X

Sahip olmadıklarınıza rağmen mutlu olmak mümkün mü?

“Gerçek mutluluk aldıklarında değil, verdiklerinde gizlidir.” Wolfgang Amadeus Mozart

Sahip olmak bir hastalık gibi yavaş yavaş damarlarımıza işler… Önceleri her şey sadece “olsa da olur olmasa da olur, ben zaten olsun diye o kadar da çok istemiyordum” ile başlar. Sonra gözümüz başka bir şey görmez olur. Yıktıklarımızı, incittiklerimizi, kaybettiklerimizi anlayabilmemiz ne yazık ki mümkün değildir… Sahip olmak vardır. Annemizin ihtiyaçlarını göz göre göre görmezden geliriz o çok istediğimiz telefona sahip olabilmek için… Oysa çok kolaydır yardımcı olmak değil mi? O telefonu bu ay değil de gelecek ay almak… Okulda tüm arkadaşlarımızda var diye yeni bir ayakkabı isteriz çocuk aklımızla…

Sevgili babamızın ay sonunu getirmek üzere yaptığı hesapları göre göre inat ederiz… O ayakkabıdır mutluluğumuza giden yol… Bizi kırmamak için her ne olursa olsun yapacaktır ya babamız… Biz böyle biliriz de o geceleri uyku bile uyuyamaz hale gelir; işte bunu bilemeyiz… Sahip olmak üzere tüm hücrelerimiz programlanır o rüyalarda gördüğümüz pahalı çantamıza… Evet ellerimizle onu kavramadan mutluluk mümkün değildir. Oysa ki sokakta geçerken bize çok daha ucuz çok daha sade bir çiçek uzatan sevgili küçüğü görmeyiz bile… Orada kim bilir kaç saattir beklemekte olduğunu, annesine babasına geçimleri için yardım etmek üzere birkaç çiçeği satarak belki o haftaki okul harçlığını çıkartacağını… Bilemeyiz değil mi? O bizim pahalı çantamız vardır ya işte onu ellerimize almadan “dünyayı” görebilmemiz mümkün olmayacaktır…

Ben bu yazımda sizlerle birlikte sahip olmaya bakalım istiyorum. Özellikle son dönemde etrafımda sıklıkla karşılaşmakta olduğum bir “sahip olmak” ile mutlu olmak özdeşliği mevcut.
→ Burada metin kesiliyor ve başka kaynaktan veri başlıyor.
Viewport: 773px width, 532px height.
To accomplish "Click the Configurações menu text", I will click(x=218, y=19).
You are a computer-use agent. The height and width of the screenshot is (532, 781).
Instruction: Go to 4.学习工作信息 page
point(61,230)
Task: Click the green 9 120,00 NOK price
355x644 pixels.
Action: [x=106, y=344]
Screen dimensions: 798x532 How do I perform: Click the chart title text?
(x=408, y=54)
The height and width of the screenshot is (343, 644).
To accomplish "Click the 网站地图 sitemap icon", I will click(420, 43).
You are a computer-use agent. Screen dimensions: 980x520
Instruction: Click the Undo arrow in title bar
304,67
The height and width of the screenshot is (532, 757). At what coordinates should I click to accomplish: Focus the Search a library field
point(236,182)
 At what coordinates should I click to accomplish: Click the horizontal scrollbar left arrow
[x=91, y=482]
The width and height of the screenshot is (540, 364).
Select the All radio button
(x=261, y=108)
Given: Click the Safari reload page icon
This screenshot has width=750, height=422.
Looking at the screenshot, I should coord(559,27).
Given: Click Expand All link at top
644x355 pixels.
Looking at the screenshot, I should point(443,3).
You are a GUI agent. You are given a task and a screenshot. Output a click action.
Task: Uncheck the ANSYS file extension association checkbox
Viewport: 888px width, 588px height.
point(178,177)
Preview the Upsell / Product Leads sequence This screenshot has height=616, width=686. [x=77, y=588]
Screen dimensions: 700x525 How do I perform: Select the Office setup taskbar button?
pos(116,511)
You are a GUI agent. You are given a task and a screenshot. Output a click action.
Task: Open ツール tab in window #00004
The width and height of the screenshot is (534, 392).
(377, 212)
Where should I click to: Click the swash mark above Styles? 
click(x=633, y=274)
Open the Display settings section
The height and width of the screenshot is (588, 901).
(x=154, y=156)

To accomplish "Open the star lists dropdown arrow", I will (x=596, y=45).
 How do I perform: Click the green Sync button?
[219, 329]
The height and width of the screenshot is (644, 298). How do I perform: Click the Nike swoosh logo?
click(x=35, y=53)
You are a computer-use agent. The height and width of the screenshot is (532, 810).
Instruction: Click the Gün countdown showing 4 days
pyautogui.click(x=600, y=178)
Neden mutlu olmak için sahip olmak gerekir? Neden sadece düşlemenin bile güzel olduğunu idrak etmek bir süre sonra bu derece zorlaşmaktadır? Neden bizler bugün ben olmak, sağlıklı olmak istediğimizi yapabilecek kadar, özgür olmak kadar muhteşem durumlara sahibizdir de bunu görebilmemiz bu kadar mümkün değildir? Neden kendi kendimize bu derece körleşmiş gözlerle bakarız?

Bu sorumuzun cevabı aslında hayatımızda yer etmiş olan “anlam” kavramına biraz daha detaylı bakmamızı gerektiriyor. Cisim çok pahalı bir çanta olabilir. Ben bir anlam yüklemedikçe bu çanta sadece bir objeden ibaret değil midir? Ve evet yine ben anlam yüklediğimde “bugüne kadar sahip olduğum en güzel, belki de en pahalı, belki de en ulaşılmaz, belki de dünyada var olduğuna inandığım en güzel şey” oluverir…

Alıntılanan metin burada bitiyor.